Abraham’s nephew Lot was a resident of Sodom, a locale known, along with Gomorrah, as one of the evil “Cities of the Plain.” News of the cities’ wickedness reached God, who sent two angels in the guise of foreign travelers to investigate. Lot offered them lodging for the night, but their presence in his house agitated the townspeople. Before the angels retired for the night, a mob of men gathered outside Lot’s house. They demanded to see the travelers “that we may know them.” Lot refused, which enraged the mob even more. The key to this part of the story is the meaning of the word “know” (ve’nida’ah in the original Hebrew text). Did the word mean simply “to become acquainted with,” as many scholars argue? Or did it directly imply sex? Were the townspeople demanding only to look the visitors over, or did they want to rape them? It is impossible to say, especially given Lot’s response: “I have two daughters who have never slept with a man. Let me bring them out to you, and you can do what you like with them. But don’t do anything to these men, for they have come under the protection of my roof.” The crowd was not interested in deflowering Lot’s daughters; they wanted to “know” his guests. As they surged forward to break down Lot’s door, the angels struck them all with blindness. The next morning, Lot fled with his family, and God rained down fire and brimstone on Sodom and Gomorrah, destroying these cities forever.

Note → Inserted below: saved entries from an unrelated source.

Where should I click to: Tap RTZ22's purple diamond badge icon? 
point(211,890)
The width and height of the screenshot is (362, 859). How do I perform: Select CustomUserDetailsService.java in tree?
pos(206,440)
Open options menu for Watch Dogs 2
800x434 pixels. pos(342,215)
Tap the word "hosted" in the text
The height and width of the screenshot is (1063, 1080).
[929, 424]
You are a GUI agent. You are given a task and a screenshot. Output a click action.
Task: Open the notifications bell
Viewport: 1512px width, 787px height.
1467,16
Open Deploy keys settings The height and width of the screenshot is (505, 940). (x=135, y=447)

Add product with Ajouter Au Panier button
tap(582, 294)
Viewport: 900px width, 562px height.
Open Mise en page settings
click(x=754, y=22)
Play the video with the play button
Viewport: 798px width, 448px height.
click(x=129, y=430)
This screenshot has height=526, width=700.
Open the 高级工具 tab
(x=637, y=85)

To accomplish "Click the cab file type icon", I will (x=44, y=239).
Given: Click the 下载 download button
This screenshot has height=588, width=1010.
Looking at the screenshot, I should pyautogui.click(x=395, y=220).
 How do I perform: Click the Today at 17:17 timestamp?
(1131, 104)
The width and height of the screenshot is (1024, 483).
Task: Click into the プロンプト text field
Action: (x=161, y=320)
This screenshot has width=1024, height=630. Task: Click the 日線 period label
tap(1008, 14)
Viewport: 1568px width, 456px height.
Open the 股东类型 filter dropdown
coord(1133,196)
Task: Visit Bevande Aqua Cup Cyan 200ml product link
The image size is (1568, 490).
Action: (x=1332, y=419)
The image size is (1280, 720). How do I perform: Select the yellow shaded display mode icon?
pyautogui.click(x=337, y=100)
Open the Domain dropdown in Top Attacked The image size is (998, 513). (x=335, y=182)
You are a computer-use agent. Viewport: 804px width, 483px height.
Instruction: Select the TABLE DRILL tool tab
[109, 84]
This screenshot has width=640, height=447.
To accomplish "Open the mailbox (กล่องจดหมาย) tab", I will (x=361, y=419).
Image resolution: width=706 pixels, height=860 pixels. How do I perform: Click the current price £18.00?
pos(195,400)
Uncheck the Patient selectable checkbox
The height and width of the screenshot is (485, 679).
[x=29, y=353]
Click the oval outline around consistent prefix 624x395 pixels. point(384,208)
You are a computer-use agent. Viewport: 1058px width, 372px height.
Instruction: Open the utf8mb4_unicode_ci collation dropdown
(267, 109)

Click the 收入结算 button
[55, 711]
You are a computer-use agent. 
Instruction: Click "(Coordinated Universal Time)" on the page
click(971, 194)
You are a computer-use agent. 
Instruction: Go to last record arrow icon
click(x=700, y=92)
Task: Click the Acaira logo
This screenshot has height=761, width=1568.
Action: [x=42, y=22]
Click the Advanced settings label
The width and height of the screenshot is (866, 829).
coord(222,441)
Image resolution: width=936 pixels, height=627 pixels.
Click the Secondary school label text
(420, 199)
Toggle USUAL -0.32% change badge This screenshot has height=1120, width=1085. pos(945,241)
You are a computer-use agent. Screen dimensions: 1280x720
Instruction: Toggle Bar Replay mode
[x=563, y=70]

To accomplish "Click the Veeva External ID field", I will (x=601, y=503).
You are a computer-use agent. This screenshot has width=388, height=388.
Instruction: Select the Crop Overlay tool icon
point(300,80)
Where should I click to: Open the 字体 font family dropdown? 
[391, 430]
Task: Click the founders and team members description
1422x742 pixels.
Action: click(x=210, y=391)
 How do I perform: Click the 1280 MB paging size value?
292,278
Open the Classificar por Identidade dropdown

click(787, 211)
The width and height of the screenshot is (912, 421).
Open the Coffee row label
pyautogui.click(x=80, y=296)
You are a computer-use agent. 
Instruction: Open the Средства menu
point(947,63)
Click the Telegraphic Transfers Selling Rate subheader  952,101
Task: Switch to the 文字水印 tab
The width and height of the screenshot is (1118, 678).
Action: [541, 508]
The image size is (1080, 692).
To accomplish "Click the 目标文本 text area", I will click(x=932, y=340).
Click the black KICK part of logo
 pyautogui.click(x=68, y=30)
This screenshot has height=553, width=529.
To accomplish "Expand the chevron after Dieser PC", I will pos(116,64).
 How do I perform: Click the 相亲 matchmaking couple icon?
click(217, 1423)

There is general agreement today that the Sodom mob’s crime was to ignore the custom of providing hospitality to strangers. By housing and protecting the two angels, Lot was doing what any decent Bronze Age Near Eastern host would do. The mob’s unruly demands to “know” the disguised angels were worse than rude, even if they had no intention of “knowing” the strangers carnally. But truth has never gotten in the way of a good story, and it did not take people long to turn this passage into a cautionary tale against homosexuality. The Jews themselves seem to have been the first to do so when, in the first century AD, they were horrified at all the homosexual sex going on among the Greeks and Romans. The reinterpreted story was soon swallowed whole by the Christian church, and thereafter became the basis of history’s most virulent antihomosexual laws. As early as the sixth century ad, the (Christian) Byzantine emperor Justinian pointed to Sodom and Gomorrah as the reason for his persecution of homosexuals. “Because of such offenses,” went one of Justinian’s laws, “famine, earthquakes, and pestilence occur.”